Table 5 Ovarian cancer-related TFs and their TRANSFAC entry IDs & descriptions
Figure 13
figure 13

Average p-value of TF enrichment for different gene sets associated with different methods on Rsf-1-induced ovarian cancer microarray data set.

Discussion with biological interpretation

To enable a more detailed analysis, the top 10 genes extracted by optimal multi-scale ICA method are listed in Table 6 and the putative TFs in their promoter regions are shown in Fig. 14. Since none of the genes are in the KGP, they were entered into an Ingenuity Pathways Analysis (IPA) where we found that all of these genes can be incorporated into a single hypothetical network (Fig. 15). The major functions of this network are involved in gene expression, cancer development, and cellular motility.

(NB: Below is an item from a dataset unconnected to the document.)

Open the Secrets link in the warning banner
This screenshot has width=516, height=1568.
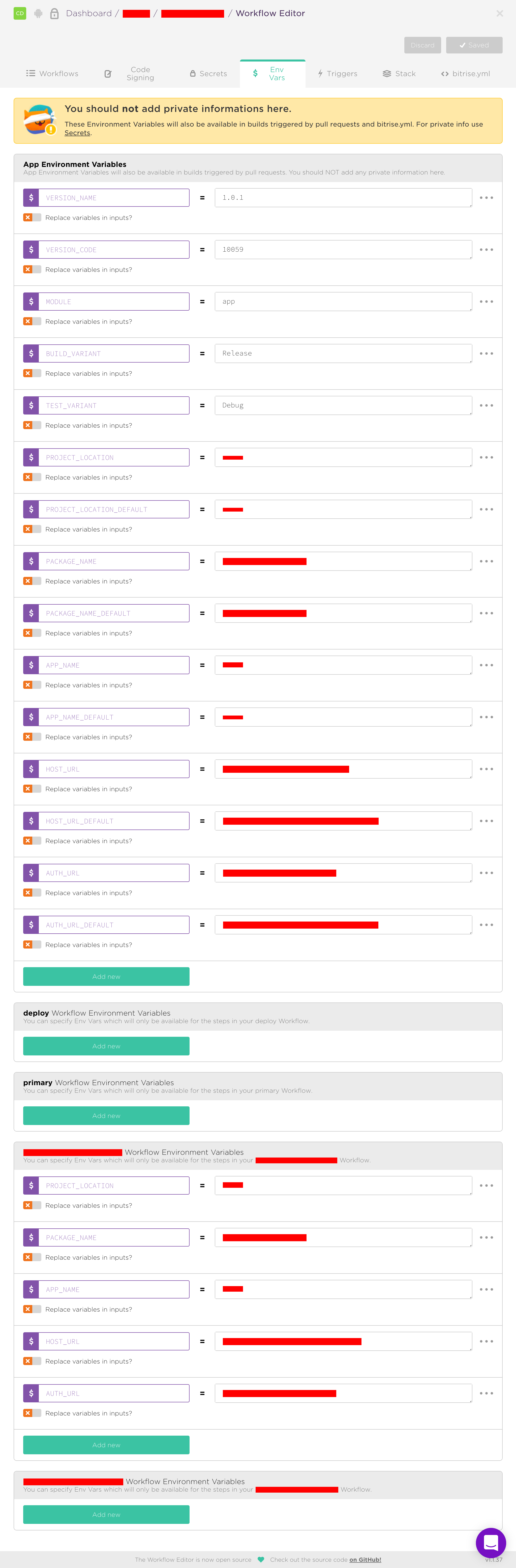pyautogui.click(x=77, y=133)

Five genes, FOSB, FOS, EGR1, IL8 and CDK2, are in the cancer module with p-values ranging from 1.84E-7 to 6.5E-3. FOSB and FOS belong to the Fos family that hetero-dimerizes with Jun proteins to form the AP-1 transcription factor complex [31]. AP-1 transcription factors control rapid responses of mammalian cells to stimuli that are associated with proliferation, differentiation and transformation [32]. IL-8 is a member of the C-X-C family of chemokines, and overexpression of IL-8 is observed in subsets of human ovarian cancer cells [33]. Previous studies have shown that the expression of interleukin-8 (IL-8) is directly correlated with the progression of human ovarian carcinomas implanted into the peritoneal cavity of nude mice [34]. The early growth response 1 (EGR1) is a transcription factor that acts as both tumor suppressor and tumor promoter depending on the cellular context. In the experiments of multiple pituitary and ovarian defects in Krox-24 (NGFI-A, Egr-1)-targeted mice, EGR1 was implicated as a novel key regulator of anterior pituitary physiology and that it may play important roles in specific cell lineages [35]. CDK2 is known to be involved in cell cycle regulation and the overexpression of CDK2 is associated with malignancy in ovarian tumors [36].

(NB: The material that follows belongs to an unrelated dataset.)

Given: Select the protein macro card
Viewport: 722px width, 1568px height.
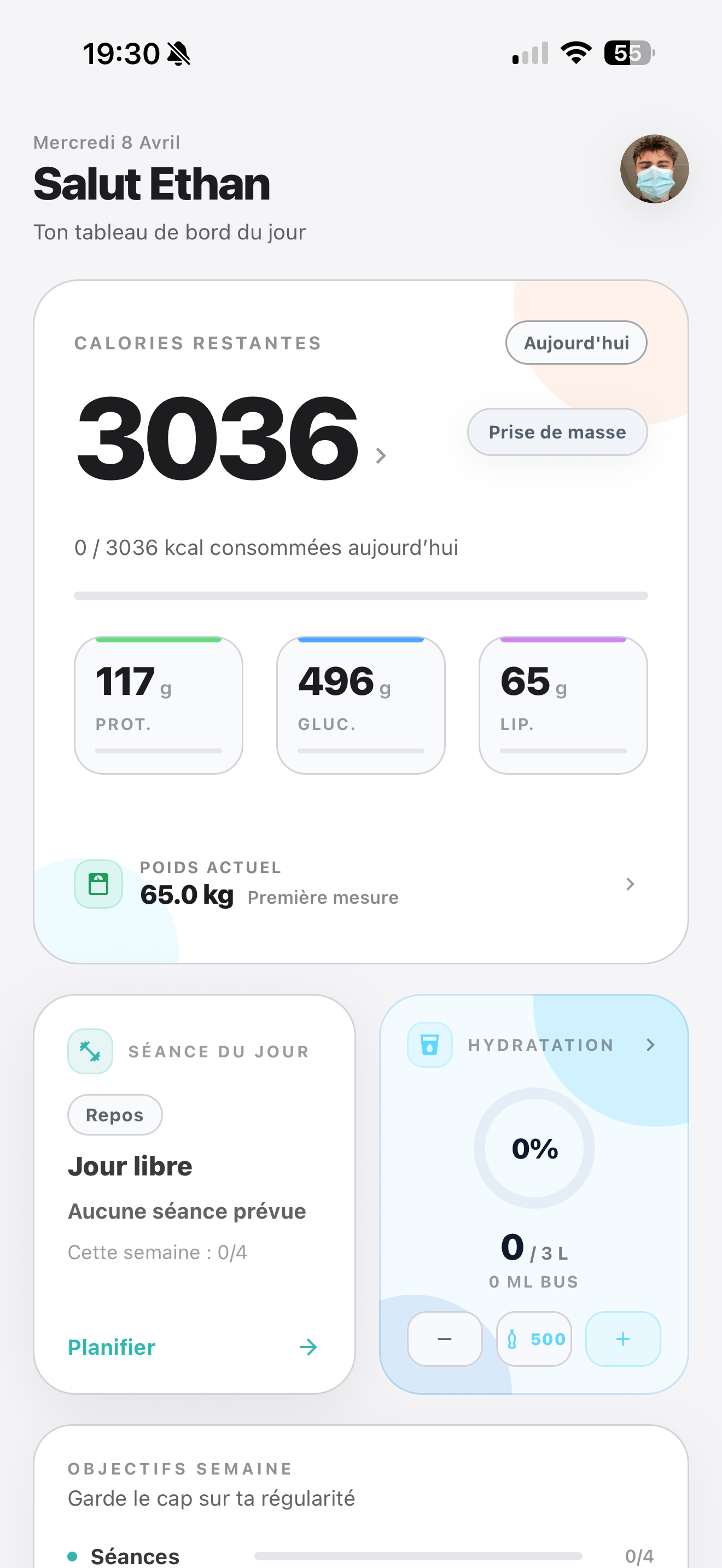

Table 6 Top 10 genes selected by the proposed multi-scale ICA on Rsf-1-induced microarray data
Figure 14
figure 14

TFs and their locations in 2 Kbp promoter region for top 10 genes selected by our approach. The promoter region is represented from -2,000 bp to 0 from TSS and each block in the figure represents a 100 bp region.

Figure 15
figure 15

The network obtained from IPA with all of top 10 genes in Table 6. Five genes, FOSB, FOS, EGR1, IL8 and CDK2, are highly related to cancer module.

Conclusion

Biomarker identification is an important goal in many microarray data analyses. We propose a novel method, knowledge-guided multi-scale ICA, to find relevant biomarkers associated with specific biological functions. We aimed to infer knowledge-relevant regulatory signals and then identify corresponding biomarkers through a multi-scale strategy. A knowledge gene pool is constructed from multiple knowledge sources to help identify disease-specific gene clusters. By applying ICA to multi-scale gene clusters, an examination of the revealed regulatory modes can uncover knowledge of the underlying biological regulatory mechanisms. In addition, we have designed a statistical test procedure to measure the transcription factor enrichment of a selected gene set based on motif information. The approach was successfully applied to two gene expression profile data sets to identify biomarkers: yeast cell cycle microarray data and Rsf-1-induced microarray data. The experimental results show that our method can extract apparently biologically meaningful and condition-related biomarkers. The performance of the proposed method significantly outperforms several baseline methods for biomarker identification. More importantly, the proposed method has notable potential to discover novel biomarkers beyond any partial prior knowledge.